Put a sheet of paper against your wheel while at rest. Spin the wheel — if the paper flies off at 50% speed, your FFB is too strong. The paper should be held firmly but not launched. This is obviously unscientific, but it gives you a gut feel for whether your settings are in a reasonable range.
6. Common Mistakes to Avoid
- Gain at 100% — Most DD wheels are overwhelming at 100% gain in ACC. 45-60% is the sweet spot. 100% is for 20+Nm bases only.
- Too much damper — High damper values make the wheel feel artificially heavy and kill road feel.
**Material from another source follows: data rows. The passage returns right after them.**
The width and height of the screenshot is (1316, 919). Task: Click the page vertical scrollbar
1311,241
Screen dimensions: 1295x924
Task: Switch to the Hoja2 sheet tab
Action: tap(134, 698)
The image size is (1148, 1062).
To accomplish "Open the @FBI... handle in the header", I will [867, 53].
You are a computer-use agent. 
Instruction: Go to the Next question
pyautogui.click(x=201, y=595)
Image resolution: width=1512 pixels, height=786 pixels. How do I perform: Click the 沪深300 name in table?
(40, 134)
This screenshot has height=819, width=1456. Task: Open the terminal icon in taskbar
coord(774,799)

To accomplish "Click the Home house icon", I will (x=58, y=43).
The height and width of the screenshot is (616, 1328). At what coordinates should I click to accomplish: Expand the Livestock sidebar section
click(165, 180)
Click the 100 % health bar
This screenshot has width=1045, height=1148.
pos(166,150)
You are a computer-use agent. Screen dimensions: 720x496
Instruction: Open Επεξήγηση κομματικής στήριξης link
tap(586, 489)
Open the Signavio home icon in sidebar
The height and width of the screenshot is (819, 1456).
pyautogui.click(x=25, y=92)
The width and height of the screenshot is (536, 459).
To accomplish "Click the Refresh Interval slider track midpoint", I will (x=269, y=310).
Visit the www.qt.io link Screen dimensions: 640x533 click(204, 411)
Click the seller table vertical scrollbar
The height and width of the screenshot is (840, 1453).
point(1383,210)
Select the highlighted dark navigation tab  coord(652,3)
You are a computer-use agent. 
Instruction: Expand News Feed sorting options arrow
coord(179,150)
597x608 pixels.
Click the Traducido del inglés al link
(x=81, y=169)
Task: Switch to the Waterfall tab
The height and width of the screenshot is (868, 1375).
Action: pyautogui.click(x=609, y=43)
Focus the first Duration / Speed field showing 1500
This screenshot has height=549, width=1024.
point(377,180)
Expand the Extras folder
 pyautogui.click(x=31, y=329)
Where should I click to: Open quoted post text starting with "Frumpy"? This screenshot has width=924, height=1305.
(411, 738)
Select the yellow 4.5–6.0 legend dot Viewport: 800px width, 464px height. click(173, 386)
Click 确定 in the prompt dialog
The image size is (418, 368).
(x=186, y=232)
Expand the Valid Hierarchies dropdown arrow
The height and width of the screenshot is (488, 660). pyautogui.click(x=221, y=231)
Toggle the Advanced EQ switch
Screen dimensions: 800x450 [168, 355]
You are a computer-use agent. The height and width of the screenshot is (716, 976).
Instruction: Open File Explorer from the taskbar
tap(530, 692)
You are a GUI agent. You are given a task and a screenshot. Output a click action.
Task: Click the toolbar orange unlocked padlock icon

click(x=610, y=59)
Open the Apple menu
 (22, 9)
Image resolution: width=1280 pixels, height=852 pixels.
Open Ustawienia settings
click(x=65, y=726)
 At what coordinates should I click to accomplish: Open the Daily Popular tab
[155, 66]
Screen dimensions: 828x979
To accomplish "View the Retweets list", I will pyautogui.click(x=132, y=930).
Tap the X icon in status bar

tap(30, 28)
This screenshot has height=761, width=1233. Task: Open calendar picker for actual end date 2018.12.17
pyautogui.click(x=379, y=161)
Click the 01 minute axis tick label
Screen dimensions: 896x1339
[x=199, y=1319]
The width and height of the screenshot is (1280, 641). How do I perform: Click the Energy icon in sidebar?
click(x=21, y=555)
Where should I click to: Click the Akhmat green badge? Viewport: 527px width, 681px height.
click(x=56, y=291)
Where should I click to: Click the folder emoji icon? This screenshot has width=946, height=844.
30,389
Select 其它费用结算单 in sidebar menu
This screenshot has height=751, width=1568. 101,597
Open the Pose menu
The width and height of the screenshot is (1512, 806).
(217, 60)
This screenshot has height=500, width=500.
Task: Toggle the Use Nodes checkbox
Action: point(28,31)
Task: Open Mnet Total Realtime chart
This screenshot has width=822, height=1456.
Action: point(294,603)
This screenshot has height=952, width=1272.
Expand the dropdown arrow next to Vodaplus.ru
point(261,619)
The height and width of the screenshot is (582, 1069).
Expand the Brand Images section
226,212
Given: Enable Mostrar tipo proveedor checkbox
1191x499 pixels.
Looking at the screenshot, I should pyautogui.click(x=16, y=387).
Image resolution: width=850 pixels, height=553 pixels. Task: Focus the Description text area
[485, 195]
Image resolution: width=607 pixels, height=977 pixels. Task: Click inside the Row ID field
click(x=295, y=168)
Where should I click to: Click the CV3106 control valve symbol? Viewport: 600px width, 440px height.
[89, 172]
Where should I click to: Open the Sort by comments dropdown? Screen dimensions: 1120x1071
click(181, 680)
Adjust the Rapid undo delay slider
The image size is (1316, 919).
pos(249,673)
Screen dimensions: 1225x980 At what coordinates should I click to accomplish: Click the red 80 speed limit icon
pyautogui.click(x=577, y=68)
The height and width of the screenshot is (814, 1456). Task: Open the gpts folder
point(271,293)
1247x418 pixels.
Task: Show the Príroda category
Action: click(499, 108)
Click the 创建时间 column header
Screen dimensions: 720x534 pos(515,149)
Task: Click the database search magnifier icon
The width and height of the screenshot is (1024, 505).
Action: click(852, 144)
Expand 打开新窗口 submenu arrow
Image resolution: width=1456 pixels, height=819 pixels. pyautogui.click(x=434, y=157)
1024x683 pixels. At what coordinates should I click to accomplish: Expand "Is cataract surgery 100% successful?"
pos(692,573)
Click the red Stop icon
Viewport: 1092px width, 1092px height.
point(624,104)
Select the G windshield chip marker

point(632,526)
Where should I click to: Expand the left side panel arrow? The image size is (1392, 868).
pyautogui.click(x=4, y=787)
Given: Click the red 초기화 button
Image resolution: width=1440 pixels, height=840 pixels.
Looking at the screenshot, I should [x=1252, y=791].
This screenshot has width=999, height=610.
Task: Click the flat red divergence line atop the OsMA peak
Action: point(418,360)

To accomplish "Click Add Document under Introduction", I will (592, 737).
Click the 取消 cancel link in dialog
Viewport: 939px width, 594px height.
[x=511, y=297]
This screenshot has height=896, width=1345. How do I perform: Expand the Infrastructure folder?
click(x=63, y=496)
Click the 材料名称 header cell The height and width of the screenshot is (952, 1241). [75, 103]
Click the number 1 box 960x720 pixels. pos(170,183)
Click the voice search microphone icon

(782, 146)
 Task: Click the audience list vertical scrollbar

If your wheel is "mushing" instead of communicating, reduce damper to 0%.
- Reduce torque at 50%+ — This setting scales down force when rear grip breaks. At high values, it makes slides feel like nothing happened. Use 0-20% maximum.
- Mismatched wheel rotation — If your in-game wheel rotation doesn't match your actual wheel, forces are scaled incorrectly. A 900° wheel at 540° in-game feels twice as strong as it should.
- Tuning on one lap — FFB takes time to learn. A new setting might feel wrong for 2 laps, then suddenly click on lap 3. Give each adjustment at least 5 laps before judging.
"The goal isn't maximum force. It's maximum information. The best FFB setting tells you everything about what the car is doing through your hands. More force doesn't always mean more information." — Driver Labs
Still unsure? Use the Moza R3/R12 or Fanatec CSL DD preset in Pinya App/FanaLab as a starting point. These manufacturer presets are calibrated by people who've tested thousands of hours with these bases in ACC specifically.